* **Task brief**: Copy out the lines of the records below unchanged, beginning with the line containing "Click the Activate License icon" and continuing through the end of the records, both ends included. Omit the pictures from your answer.

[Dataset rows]
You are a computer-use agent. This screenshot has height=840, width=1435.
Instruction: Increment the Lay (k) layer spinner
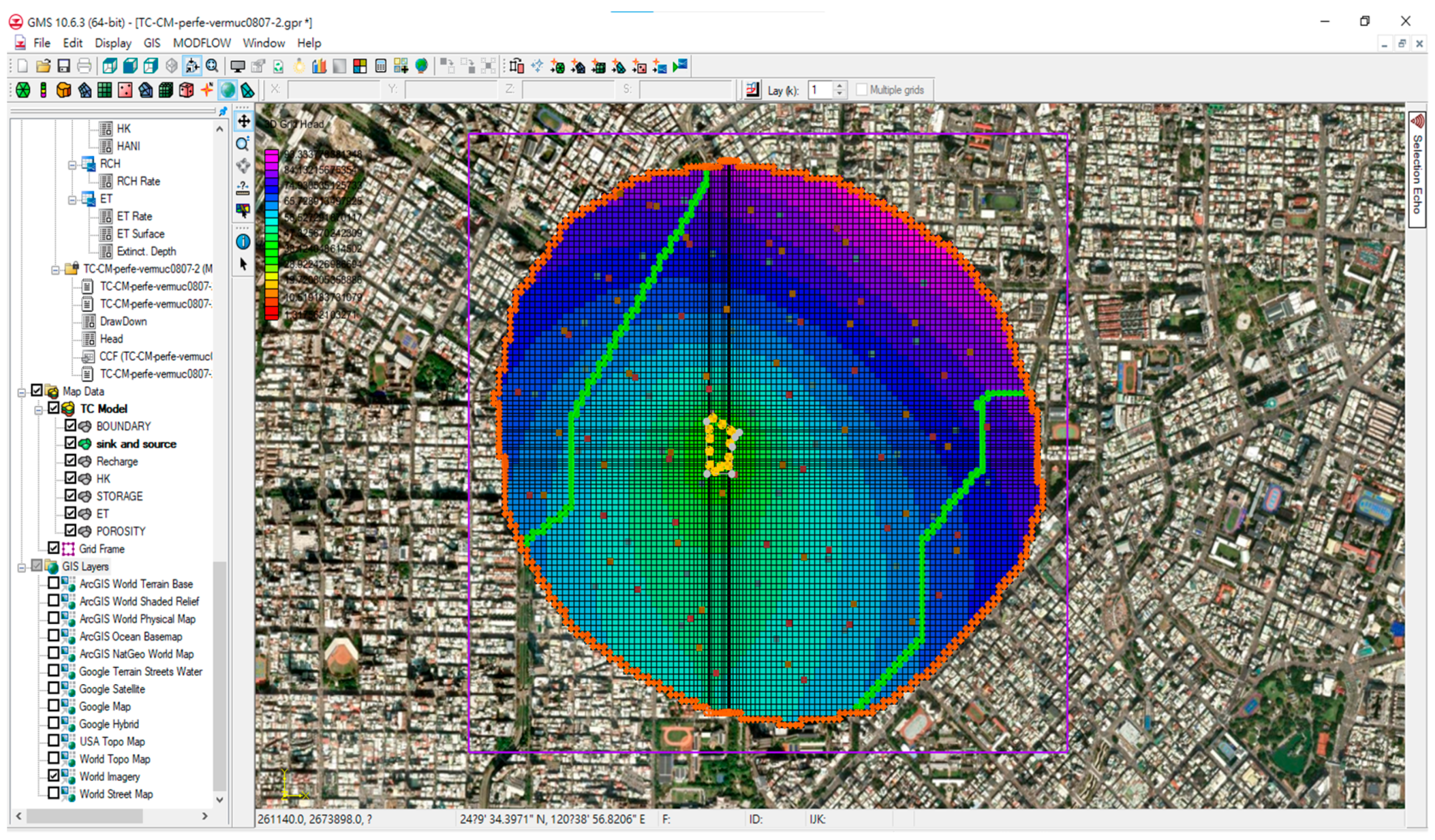839,86
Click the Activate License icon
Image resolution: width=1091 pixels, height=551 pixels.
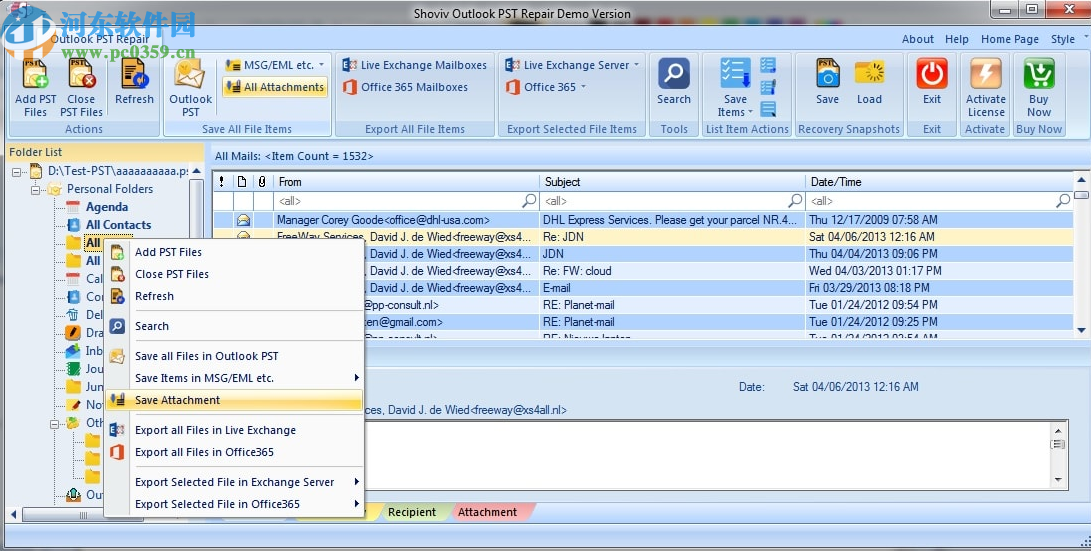[x=985, y=76]
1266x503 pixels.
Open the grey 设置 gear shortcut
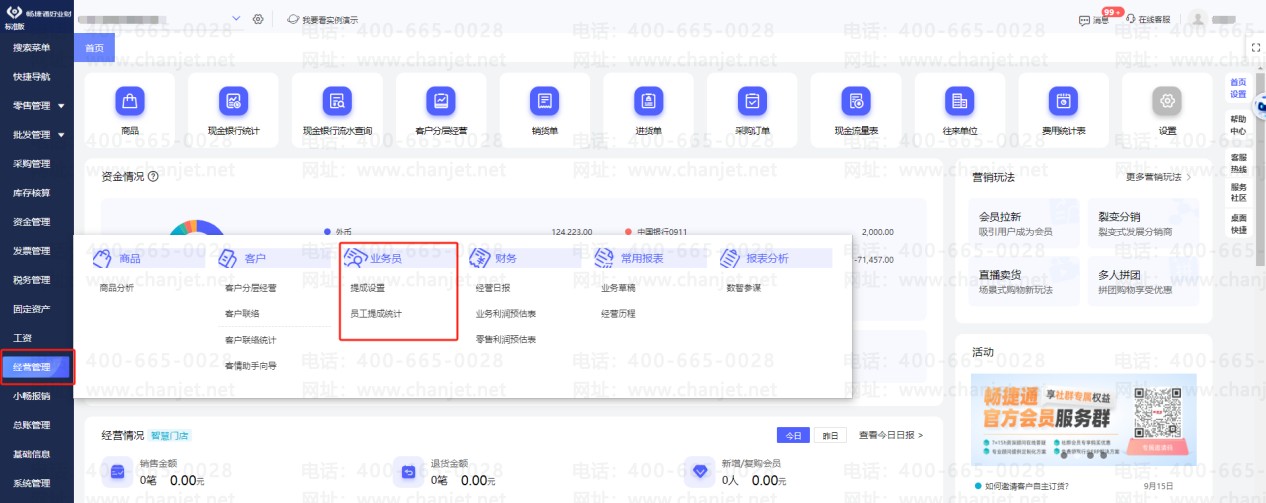(x=1167, y=101)
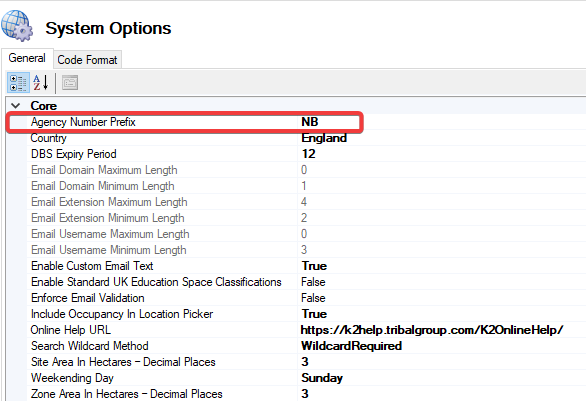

* **Full response**:
Click the Activate License icon
Image resolution: width=1091 pixels, height=551 pixels.
[x=985, y=76]
1266x503 pixels.
Open the grey 设置 gear shortcut
(x=1167, y=101)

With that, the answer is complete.